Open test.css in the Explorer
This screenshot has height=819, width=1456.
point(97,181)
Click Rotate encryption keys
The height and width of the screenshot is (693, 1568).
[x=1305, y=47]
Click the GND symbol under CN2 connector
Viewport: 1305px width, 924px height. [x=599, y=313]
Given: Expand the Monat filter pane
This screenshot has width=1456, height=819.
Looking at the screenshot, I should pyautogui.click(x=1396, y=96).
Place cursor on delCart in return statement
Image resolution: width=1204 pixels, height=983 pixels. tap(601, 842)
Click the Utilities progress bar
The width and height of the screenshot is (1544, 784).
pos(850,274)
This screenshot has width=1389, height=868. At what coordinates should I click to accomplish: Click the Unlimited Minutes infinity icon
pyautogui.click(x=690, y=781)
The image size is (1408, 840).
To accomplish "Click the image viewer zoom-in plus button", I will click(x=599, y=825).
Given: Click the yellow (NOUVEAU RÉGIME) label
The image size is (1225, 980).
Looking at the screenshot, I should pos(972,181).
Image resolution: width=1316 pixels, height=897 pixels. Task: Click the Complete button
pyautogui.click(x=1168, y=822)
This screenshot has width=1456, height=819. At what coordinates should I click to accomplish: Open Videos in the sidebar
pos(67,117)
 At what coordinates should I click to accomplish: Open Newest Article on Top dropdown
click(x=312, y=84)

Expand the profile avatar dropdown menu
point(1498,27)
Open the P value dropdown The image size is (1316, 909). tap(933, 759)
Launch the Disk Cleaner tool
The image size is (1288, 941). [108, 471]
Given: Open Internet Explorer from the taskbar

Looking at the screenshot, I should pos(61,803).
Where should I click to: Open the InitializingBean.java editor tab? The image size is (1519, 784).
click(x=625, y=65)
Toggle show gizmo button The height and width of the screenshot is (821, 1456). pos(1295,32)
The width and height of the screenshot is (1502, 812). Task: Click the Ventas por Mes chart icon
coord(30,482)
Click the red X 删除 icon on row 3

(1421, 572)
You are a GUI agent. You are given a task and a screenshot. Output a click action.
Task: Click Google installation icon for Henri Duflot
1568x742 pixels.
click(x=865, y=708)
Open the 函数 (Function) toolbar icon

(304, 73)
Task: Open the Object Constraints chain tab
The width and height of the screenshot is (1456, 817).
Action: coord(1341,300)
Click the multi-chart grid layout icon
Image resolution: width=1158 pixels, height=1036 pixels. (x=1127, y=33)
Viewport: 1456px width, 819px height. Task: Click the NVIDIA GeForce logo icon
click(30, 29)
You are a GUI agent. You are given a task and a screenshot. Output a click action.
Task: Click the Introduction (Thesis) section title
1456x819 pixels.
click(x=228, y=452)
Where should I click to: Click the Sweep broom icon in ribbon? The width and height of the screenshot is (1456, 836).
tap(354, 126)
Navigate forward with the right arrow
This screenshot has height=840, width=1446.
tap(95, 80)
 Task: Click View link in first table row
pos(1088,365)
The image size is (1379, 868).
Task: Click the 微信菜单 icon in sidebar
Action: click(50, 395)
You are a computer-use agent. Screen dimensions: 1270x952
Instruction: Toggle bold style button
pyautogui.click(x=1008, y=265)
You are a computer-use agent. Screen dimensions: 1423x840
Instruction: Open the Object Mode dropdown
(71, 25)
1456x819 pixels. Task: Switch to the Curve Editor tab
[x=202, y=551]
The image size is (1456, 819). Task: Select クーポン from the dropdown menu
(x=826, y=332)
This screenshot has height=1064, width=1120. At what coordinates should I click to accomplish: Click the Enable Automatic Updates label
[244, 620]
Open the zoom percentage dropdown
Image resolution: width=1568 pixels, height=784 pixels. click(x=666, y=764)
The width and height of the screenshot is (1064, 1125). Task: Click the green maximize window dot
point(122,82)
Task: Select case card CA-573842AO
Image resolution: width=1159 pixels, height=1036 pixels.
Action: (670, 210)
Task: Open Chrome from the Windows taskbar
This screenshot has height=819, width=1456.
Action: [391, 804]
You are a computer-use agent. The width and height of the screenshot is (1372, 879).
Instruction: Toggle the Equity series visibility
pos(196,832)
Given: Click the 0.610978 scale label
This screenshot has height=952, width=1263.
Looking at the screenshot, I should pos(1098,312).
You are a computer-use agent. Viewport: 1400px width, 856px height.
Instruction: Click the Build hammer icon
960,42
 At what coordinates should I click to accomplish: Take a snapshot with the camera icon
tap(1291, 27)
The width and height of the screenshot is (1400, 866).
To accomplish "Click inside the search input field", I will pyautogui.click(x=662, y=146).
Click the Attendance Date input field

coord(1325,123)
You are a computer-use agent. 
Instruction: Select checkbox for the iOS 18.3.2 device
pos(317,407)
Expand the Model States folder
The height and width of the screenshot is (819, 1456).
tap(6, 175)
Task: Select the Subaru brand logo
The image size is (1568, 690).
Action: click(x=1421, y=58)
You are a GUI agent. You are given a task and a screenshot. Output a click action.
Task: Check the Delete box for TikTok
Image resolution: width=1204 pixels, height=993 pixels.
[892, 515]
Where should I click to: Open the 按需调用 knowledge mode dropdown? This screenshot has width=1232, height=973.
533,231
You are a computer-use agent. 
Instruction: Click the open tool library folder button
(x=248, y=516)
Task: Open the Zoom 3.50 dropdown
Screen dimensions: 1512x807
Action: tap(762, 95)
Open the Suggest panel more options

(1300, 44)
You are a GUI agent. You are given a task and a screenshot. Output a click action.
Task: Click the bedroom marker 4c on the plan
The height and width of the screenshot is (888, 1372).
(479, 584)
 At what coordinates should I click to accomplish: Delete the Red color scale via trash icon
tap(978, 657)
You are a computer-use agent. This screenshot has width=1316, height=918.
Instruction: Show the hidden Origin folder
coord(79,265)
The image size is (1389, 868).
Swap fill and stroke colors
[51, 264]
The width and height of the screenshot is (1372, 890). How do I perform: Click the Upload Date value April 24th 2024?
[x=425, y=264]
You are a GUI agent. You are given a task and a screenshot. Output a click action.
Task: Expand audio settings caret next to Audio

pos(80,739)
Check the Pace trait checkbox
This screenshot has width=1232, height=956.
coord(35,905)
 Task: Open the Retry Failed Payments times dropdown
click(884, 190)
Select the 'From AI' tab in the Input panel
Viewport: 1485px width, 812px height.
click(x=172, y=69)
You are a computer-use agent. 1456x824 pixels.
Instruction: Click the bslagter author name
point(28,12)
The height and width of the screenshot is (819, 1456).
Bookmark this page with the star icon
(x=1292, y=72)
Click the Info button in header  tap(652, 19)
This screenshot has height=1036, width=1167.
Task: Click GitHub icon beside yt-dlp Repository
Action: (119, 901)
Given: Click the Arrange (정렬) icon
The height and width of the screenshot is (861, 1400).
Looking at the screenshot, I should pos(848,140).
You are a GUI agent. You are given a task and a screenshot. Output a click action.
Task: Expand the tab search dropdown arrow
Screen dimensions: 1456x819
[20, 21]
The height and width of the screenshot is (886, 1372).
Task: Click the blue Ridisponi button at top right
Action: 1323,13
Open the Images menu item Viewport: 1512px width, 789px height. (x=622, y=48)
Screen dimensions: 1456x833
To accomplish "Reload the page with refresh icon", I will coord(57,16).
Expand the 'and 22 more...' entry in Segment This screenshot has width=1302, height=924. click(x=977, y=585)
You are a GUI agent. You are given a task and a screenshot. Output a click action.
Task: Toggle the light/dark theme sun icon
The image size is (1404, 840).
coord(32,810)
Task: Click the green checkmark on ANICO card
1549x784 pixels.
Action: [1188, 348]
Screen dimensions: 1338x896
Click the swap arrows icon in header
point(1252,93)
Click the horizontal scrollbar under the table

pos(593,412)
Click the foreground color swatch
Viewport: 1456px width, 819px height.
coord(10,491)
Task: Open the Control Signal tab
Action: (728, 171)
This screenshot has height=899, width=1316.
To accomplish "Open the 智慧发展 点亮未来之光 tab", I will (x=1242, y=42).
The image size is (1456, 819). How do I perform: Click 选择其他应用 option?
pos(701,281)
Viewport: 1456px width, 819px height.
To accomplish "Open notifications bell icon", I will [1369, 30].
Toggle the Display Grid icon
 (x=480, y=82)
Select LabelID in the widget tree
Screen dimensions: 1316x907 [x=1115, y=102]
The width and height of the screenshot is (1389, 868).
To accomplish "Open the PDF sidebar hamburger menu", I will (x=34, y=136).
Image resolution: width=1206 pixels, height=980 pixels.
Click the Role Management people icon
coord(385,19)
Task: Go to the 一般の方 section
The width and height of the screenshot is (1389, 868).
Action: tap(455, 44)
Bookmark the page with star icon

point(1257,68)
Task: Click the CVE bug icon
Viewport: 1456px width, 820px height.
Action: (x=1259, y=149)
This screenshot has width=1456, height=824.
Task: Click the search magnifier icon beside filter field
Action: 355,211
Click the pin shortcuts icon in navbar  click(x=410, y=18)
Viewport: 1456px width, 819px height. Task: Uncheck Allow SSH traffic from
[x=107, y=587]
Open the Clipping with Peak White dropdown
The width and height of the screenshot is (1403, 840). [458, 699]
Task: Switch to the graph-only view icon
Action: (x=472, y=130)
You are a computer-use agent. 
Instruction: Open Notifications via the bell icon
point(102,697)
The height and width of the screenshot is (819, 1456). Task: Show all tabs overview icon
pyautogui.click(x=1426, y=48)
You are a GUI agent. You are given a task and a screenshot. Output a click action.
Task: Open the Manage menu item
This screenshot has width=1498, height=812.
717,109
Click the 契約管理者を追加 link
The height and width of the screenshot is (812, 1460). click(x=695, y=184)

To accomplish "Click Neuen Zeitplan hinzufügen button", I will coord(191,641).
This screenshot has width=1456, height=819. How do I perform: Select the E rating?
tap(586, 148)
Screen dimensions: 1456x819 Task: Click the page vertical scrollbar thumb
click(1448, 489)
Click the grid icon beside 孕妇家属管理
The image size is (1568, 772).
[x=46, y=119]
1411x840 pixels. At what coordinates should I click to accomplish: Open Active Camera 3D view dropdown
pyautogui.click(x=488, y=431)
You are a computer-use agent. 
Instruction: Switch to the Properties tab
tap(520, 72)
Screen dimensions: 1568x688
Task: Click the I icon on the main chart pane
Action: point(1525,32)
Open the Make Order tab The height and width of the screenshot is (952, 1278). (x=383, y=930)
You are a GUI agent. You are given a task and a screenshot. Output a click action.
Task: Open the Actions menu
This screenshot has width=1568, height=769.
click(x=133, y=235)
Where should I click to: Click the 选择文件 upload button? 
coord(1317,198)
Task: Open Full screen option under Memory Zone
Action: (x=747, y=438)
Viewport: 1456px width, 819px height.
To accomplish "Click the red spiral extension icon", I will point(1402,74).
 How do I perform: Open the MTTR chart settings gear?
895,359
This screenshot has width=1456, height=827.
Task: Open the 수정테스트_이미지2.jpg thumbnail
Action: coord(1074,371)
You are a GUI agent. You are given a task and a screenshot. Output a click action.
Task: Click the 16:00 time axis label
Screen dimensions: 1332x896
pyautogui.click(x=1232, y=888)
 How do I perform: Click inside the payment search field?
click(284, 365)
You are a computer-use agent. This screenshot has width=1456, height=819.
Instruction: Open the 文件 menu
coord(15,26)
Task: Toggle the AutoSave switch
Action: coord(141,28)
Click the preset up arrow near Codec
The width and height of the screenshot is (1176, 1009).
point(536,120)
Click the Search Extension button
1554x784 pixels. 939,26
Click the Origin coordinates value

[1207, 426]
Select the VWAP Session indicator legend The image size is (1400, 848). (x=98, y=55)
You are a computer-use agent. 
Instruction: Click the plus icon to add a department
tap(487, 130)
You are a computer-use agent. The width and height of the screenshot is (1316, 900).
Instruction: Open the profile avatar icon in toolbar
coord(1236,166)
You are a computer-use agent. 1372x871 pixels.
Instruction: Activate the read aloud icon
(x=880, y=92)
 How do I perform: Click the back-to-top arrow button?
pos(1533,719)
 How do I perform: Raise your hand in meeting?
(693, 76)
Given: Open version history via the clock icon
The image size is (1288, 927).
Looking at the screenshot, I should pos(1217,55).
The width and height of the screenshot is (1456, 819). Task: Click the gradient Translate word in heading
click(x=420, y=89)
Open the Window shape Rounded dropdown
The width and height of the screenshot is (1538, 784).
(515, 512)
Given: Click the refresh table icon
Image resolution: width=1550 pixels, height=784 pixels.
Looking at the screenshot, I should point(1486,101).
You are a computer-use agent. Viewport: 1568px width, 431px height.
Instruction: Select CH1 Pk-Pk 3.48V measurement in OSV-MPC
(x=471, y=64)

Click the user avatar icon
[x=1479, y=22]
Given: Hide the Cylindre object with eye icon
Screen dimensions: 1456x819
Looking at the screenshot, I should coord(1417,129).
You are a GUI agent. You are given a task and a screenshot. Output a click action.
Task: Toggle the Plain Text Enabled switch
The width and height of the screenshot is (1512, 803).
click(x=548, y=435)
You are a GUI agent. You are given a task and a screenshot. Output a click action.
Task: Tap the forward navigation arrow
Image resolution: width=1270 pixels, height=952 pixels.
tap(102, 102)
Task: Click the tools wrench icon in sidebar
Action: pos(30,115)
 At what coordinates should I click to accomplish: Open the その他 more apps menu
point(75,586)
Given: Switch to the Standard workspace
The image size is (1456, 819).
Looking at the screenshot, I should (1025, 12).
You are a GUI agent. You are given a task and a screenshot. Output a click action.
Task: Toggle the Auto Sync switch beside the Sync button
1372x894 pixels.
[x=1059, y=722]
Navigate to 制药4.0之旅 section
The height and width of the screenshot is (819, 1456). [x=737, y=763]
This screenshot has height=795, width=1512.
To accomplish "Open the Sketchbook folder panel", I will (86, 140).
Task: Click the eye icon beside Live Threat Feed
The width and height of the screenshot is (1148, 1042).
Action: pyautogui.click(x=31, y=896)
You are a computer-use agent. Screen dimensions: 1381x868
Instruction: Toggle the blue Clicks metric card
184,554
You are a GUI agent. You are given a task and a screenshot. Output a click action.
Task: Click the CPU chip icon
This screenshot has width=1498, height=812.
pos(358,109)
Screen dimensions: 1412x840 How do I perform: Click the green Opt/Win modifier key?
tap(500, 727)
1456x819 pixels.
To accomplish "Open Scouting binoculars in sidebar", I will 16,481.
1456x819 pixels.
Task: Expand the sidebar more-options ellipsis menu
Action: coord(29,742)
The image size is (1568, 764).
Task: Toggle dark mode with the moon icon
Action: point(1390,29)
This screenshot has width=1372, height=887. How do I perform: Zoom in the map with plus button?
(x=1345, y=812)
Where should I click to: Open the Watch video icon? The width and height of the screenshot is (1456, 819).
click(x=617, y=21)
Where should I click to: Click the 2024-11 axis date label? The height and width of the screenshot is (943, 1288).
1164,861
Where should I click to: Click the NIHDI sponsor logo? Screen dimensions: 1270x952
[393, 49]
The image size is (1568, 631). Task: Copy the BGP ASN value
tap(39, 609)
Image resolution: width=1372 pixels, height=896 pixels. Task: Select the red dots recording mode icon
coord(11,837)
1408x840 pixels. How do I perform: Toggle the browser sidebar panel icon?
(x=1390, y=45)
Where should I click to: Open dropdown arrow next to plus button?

▬▬▬

[TASK DETAILS] Retype exactly the span of lines from the one with "Select LabelID in the widget tree" through the one with "Task: Go to the 一般の方 section"; include both ends and omit the rest of the material.

[ANSWER TO THE EXERCISE]
Select LabelID in the widget tree
Screen dimensions: 1316x907 [x=1115, y=102]
The width and height of the screenshot is (1389, 868).
To accomplish "Open the PDF sidebar hamburger menu", I will (x=34, y=136).
Image resolution: width=1206 pixels, height=980 pixels.
Click the Role Management people icon
coord(385,19)
Task: Go to the 一般の方 section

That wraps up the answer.